Il parlait d’une voix fatiguée et indifférente. Puis, haussant les épaules, il reprit sa marche. Savinski fut stupéfait de voir que les troupes du comité révolutionnaire qui gardaient le pont aux Chantres laissaient passer les soldats du front, qui traversèrent sans être inquiétés la grande place déserte et disparurent dans la porte centrale du Palais.

Il se tourna vers Lydia, qui maintenant souriait.

— Vous avez raison, dit-elle. Ne dirait-on pas qu’il s’agit d’un spectacle, d’une espèce de parade de cirque ?… Je ne puis pas prendre les choses au sérieux chez nous. Ces enfants casqués et en désordre, ces marins qui les regardent passer, comme si tout était arrangé d’avance, tout cela me paraît manquer de grandeur, Nicolas Vladimirovitch… Ou bien est-ce que je suis une trop petite fille pour comprendre ? ajouta-t-elle avec cet accent de sincérité et ce naturel qui laissaient voir si profondément en elle.

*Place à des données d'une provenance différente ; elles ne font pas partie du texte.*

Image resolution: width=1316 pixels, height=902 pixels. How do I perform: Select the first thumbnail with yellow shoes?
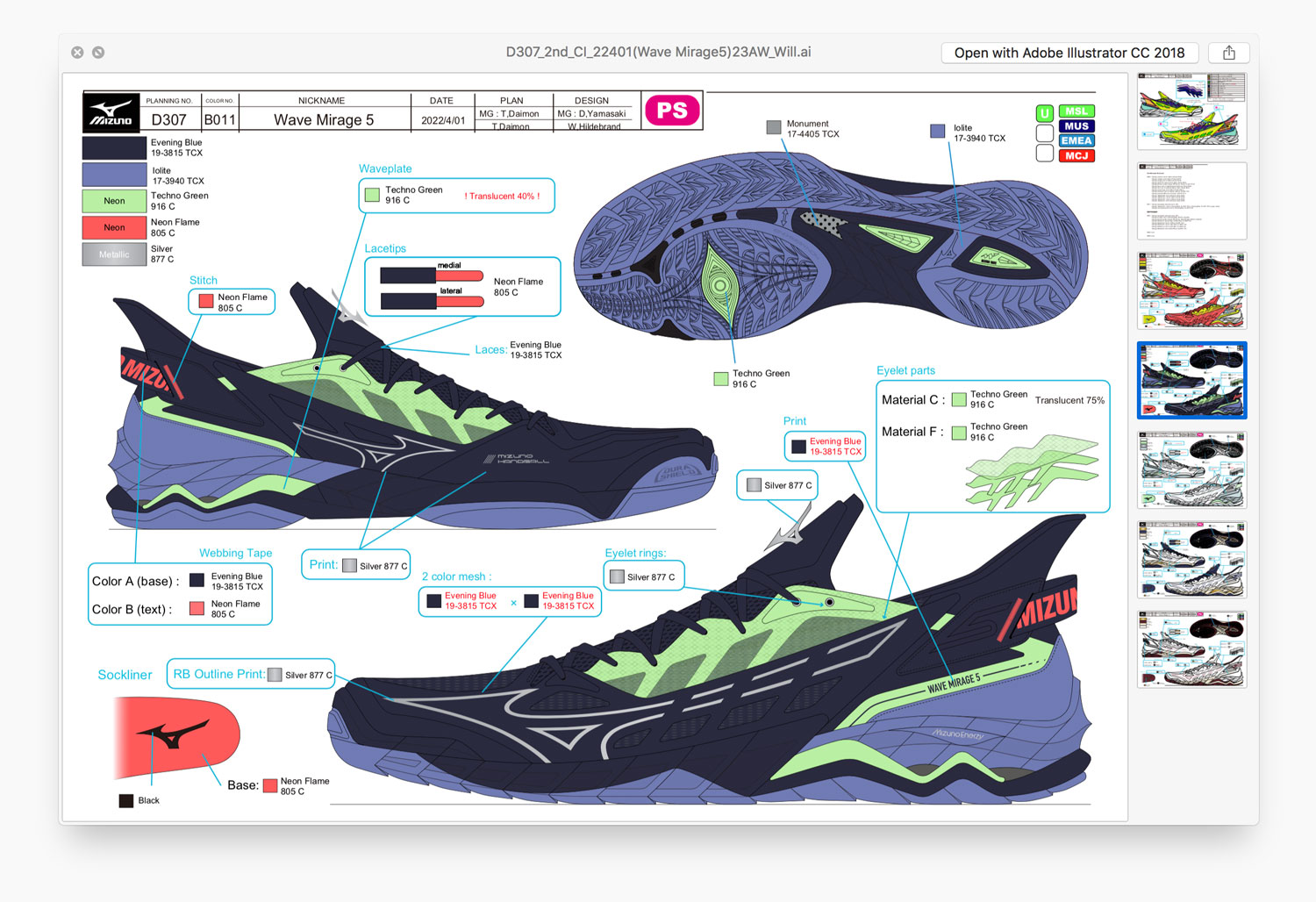tap(1191, 111)
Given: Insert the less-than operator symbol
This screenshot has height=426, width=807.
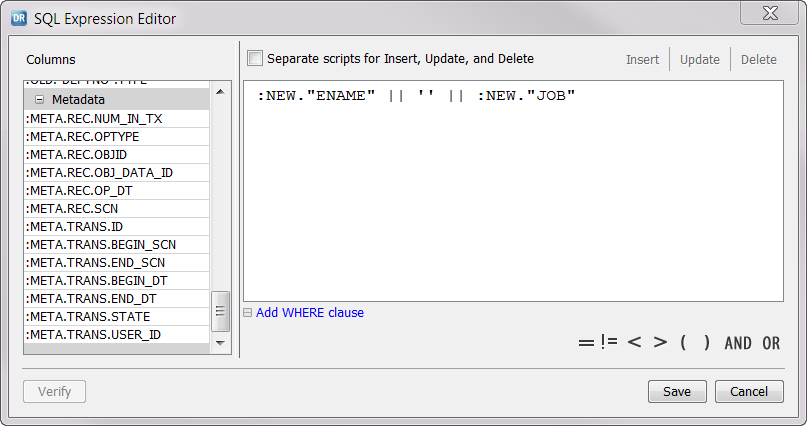Looking at the screenshot, I should (x=634, y=343).
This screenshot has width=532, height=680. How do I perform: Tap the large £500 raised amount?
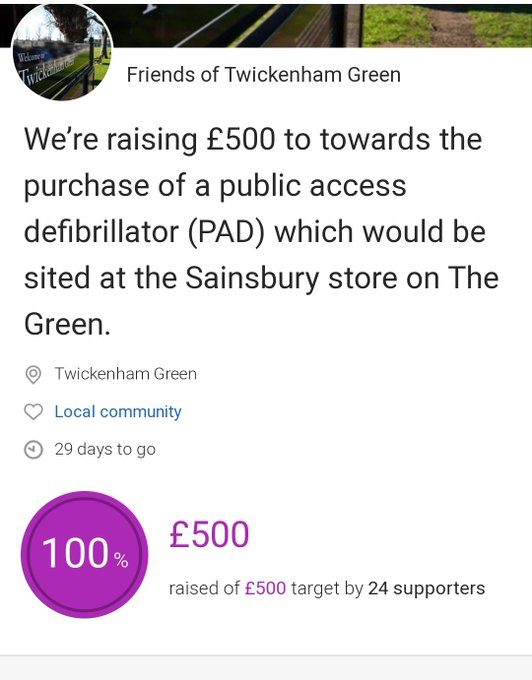click(x=209, y=534)
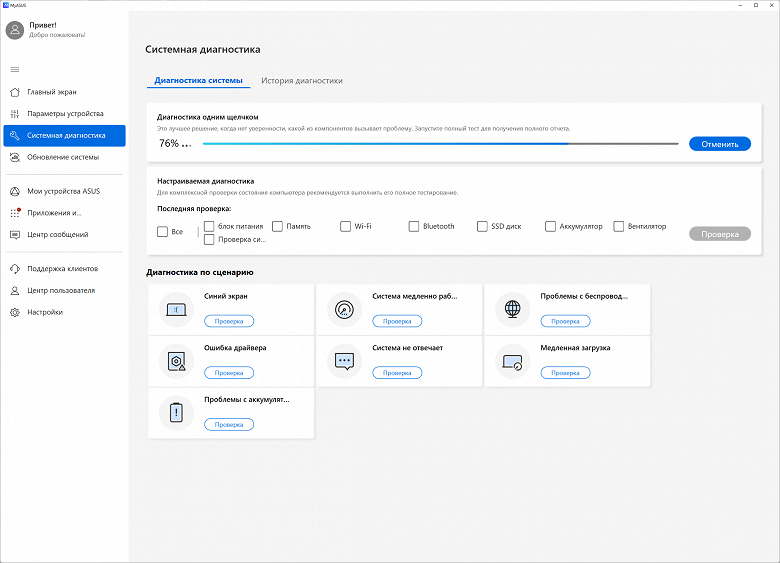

— Ce n’est pas un jeu, grande fille que vous êtes, répondit-il. Il suffit d’un rien pour que la scène, qui est ridicule, devienne tragique. En tout cas, vous allez me promettre, quoi qu’il arrive, de rester bien sagement chez vous aujourd’hui. Je passerai un instant avant dîner pour vous apporter les nouvelles. D’ici là, vous ne bougerez pas. Cherchez vos poupées ; elles ne doivent pas être bien loin, et jouez avec elles. Cela vaut mieux aujourd’hui que de courir les rues.

Lydia devint sérieuse.

— Eh bien, vous aussi, dit-elle, vous me promettez de ne pas faire des imprudences et de ne pas vous exposer inutilement. Je suis tranquille pour Paul, qui est au lit. Je ne veux pas avoir d’inquiétudes à votre sujet. Vous ne quitterez pas votre banque et, s’il y a de l’agitation, vous rentrerez chez vous tout de suite par les petites rues, et vous me téléphonerez… Ah ! mais, c’est vrai, vous avez cet affreux pont Troïtski à traverser. C’est tout ce qu’il y a de plus dangereux. Si l’on se bat, voilà, vous viendrez coucher chez nous. Vous savez que vous pouvez entrer par la Millionnaia.

Il y avait dans la voix claire de la jeune fille quelque chose de pressant, de sérieux, qui toucha délicieusement Savinski. Il se défendit de se laisser aller à l’émotion qui l’envahissait et, sur un ton plaisant, il dit :

— Vous me parlez comme une grand’maman à son petit-enfant, Lydia Serguêvna. Cela me rajeunit… Mais, soyez tranquille, je suis un grand poltron et ne veux rien risquer. Au moindre bruit, je me fais enfermer dans un de nos coffres-forts et attendrai là le calme revenu.

Il la quitta à la porte de chez elle, sur le quai du Palais qui était désert.

Contrairement à toute attente, le déjeuner chez les Volynski fut très gai. Le prince se sentait mieux et le coup d’État, appris le matin même, l’avait mis dans un état de joie extrême. L’idée que les misérables qui avaient renversé l’empereur étaient à leur tour précipités du pouvoir et traqués dans le Palais d’Hiver l’emplissait d’allégresse.